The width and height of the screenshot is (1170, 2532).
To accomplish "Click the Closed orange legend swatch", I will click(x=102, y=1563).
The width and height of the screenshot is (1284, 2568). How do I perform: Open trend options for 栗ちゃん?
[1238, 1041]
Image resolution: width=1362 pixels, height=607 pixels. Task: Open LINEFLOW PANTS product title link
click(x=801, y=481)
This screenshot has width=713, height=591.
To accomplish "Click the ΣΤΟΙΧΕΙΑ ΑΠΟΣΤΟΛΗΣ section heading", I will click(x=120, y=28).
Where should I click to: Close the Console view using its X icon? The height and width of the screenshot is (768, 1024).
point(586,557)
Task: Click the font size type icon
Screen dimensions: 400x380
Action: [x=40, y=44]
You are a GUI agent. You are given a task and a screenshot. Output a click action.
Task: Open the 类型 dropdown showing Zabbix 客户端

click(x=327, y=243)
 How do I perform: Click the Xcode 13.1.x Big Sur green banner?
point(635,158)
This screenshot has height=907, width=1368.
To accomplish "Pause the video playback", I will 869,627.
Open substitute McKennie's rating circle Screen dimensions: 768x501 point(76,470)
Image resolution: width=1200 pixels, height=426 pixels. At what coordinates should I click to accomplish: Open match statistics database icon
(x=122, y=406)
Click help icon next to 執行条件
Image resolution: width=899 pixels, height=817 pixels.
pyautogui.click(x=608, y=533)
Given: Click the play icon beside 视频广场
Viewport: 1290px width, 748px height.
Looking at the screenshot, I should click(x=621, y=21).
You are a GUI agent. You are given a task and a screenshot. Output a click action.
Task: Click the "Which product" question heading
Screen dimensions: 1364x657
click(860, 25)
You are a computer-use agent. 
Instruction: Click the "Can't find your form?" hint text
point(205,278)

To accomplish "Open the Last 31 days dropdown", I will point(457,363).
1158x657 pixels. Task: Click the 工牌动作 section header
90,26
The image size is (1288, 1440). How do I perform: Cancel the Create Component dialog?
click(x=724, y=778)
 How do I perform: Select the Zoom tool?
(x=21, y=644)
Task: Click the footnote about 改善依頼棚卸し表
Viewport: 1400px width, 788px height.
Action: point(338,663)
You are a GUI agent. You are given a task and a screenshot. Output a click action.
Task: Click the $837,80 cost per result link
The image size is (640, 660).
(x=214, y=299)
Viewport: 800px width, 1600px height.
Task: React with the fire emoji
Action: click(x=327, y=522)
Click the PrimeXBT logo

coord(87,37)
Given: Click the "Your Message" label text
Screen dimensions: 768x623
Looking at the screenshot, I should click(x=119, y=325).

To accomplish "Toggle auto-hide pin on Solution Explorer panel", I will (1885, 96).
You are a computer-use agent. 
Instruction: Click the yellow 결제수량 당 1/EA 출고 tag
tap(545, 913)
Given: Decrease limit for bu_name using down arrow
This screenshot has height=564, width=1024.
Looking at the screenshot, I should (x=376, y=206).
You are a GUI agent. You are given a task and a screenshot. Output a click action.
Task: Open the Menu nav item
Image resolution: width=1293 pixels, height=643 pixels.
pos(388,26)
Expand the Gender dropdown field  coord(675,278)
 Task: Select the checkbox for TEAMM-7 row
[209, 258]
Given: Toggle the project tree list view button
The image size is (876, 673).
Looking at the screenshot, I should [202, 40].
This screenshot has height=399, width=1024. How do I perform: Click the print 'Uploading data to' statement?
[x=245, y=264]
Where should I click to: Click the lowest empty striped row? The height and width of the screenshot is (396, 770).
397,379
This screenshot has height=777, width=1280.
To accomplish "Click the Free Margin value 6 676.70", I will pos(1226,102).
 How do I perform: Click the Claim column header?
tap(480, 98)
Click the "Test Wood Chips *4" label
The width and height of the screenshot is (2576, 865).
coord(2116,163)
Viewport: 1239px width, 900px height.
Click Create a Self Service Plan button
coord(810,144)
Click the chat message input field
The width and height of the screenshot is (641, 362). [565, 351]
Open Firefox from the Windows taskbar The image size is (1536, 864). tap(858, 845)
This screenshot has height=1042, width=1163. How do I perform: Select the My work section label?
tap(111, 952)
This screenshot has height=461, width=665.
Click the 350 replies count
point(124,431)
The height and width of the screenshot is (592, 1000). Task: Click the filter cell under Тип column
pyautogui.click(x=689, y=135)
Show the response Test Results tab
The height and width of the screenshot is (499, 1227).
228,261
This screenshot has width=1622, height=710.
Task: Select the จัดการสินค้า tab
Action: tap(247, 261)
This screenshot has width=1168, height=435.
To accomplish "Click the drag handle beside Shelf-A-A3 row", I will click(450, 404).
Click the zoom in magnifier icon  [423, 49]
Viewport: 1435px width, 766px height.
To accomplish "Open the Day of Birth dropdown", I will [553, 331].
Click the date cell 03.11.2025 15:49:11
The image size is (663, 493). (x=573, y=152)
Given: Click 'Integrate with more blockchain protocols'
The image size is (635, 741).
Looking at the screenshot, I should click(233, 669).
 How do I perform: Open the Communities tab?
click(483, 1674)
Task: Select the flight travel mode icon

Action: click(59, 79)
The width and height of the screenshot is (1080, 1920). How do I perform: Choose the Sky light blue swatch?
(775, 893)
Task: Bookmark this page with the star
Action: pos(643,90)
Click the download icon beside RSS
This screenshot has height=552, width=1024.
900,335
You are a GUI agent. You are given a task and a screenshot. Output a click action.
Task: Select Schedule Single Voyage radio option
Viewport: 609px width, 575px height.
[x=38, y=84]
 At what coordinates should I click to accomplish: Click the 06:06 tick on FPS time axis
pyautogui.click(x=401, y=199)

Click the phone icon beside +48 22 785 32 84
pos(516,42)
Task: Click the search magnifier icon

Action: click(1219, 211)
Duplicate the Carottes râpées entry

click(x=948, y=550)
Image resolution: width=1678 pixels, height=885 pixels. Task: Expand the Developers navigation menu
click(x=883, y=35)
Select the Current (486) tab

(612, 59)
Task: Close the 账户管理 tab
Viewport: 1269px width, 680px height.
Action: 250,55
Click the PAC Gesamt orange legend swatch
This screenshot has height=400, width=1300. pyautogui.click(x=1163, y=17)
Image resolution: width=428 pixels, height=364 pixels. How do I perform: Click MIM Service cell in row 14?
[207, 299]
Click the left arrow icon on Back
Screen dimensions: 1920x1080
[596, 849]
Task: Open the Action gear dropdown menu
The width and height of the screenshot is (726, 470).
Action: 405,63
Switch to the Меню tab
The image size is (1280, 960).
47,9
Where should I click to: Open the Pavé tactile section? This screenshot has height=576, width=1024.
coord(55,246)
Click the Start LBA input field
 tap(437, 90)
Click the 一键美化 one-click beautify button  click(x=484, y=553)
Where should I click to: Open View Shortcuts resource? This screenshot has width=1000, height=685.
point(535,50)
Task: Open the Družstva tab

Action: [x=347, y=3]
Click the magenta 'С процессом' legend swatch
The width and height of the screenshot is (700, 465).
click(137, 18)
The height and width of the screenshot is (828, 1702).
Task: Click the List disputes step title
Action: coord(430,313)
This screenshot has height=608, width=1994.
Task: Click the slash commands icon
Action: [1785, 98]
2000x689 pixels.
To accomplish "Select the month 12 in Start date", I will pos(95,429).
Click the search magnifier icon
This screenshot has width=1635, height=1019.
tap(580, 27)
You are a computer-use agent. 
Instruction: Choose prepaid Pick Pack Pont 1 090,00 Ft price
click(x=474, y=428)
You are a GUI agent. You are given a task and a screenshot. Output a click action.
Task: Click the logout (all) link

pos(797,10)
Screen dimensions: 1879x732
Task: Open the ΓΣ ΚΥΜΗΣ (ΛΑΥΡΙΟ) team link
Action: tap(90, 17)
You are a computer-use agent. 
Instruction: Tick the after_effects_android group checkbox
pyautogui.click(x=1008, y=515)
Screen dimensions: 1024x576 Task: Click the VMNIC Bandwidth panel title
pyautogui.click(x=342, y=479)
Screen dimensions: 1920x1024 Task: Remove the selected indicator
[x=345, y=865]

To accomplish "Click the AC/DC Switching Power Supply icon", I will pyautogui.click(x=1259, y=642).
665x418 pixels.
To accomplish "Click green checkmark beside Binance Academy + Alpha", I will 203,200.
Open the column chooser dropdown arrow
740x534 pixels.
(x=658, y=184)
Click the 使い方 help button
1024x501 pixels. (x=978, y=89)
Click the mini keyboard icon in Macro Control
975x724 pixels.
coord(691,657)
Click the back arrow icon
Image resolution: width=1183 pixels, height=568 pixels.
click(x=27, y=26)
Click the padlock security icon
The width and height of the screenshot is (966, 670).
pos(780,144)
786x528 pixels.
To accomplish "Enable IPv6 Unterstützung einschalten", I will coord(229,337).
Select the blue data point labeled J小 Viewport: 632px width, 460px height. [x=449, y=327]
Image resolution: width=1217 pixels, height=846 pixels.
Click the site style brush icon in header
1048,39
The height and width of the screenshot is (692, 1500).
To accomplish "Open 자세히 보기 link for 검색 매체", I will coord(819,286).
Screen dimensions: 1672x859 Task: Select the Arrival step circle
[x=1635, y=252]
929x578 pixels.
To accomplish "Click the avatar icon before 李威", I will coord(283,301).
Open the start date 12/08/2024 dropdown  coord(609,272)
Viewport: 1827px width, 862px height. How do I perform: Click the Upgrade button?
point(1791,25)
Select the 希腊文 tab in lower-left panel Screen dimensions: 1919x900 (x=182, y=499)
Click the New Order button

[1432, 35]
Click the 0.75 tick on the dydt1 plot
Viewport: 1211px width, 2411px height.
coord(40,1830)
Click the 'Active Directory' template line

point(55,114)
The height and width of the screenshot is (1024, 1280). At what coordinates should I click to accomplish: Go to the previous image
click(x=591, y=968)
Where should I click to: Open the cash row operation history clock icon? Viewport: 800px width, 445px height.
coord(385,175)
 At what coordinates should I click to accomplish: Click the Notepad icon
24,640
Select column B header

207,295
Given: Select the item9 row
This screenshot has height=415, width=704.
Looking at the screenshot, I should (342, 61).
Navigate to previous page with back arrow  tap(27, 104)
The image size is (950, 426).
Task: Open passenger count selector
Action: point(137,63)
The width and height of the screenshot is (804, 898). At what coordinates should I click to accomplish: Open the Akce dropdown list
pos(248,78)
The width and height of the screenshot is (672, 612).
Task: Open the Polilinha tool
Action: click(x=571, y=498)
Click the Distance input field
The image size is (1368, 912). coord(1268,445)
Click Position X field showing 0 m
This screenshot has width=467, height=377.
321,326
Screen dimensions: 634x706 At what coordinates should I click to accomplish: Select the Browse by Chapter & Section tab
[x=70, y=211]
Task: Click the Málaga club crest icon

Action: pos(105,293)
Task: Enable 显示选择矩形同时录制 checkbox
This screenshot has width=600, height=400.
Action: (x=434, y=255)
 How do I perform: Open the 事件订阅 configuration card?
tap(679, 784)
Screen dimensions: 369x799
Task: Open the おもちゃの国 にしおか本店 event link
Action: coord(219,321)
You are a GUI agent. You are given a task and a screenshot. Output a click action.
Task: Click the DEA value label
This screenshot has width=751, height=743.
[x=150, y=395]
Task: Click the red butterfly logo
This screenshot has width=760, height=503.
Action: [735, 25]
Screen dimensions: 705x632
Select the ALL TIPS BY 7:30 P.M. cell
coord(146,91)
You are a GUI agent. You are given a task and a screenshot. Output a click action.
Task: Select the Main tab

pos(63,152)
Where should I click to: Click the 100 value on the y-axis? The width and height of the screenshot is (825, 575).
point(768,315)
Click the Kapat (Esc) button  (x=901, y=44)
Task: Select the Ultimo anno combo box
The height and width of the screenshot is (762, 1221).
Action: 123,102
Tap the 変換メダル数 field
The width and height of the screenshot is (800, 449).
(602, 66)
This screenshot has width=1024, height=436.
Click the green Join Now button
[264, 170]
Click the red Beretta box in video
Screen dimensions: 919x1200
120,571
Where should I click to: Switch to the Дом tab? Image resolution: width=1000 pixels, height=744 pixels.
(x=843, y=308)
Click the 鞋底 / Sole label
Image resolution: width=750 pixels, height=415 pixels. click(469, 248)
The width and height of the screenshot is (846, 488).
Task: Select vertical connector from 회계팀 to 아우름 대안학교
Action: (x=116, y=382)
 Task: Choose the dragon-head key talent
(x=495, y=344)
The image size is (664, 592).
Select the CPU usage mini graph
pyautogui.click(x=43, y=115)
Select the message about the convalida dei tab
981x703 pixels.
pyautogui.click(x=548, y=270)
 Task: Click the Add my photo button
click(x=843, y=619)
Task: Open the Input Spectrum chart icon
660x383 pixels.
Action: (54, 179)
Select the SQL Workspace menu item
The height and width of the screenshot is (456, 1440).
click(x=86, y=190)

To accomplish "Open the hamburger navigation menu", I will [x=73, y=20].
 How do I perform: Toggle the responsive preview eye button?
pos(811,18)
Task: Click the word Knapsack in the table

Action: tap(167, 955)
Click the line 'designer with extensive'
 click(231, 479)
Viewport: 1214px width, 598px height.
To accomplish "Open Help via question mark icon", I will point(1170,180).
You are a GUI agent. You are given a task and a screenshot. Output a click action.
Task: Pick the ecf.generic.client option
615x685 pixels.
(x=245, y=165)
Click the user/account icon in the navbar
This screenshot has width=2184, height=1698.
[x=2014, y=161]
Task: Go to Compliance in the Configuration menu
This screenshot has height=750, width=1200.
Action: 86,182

____

WHAT IS EXPECTED:
Scan the data above for the word "Enable" and report every line where it is found.

RESPONSE AREA:
To accomplish "Enable IPv6 Unterstützung einschalten", I will coord(229,337).
Task: Enable 显示选择矩形同时录制 checkbox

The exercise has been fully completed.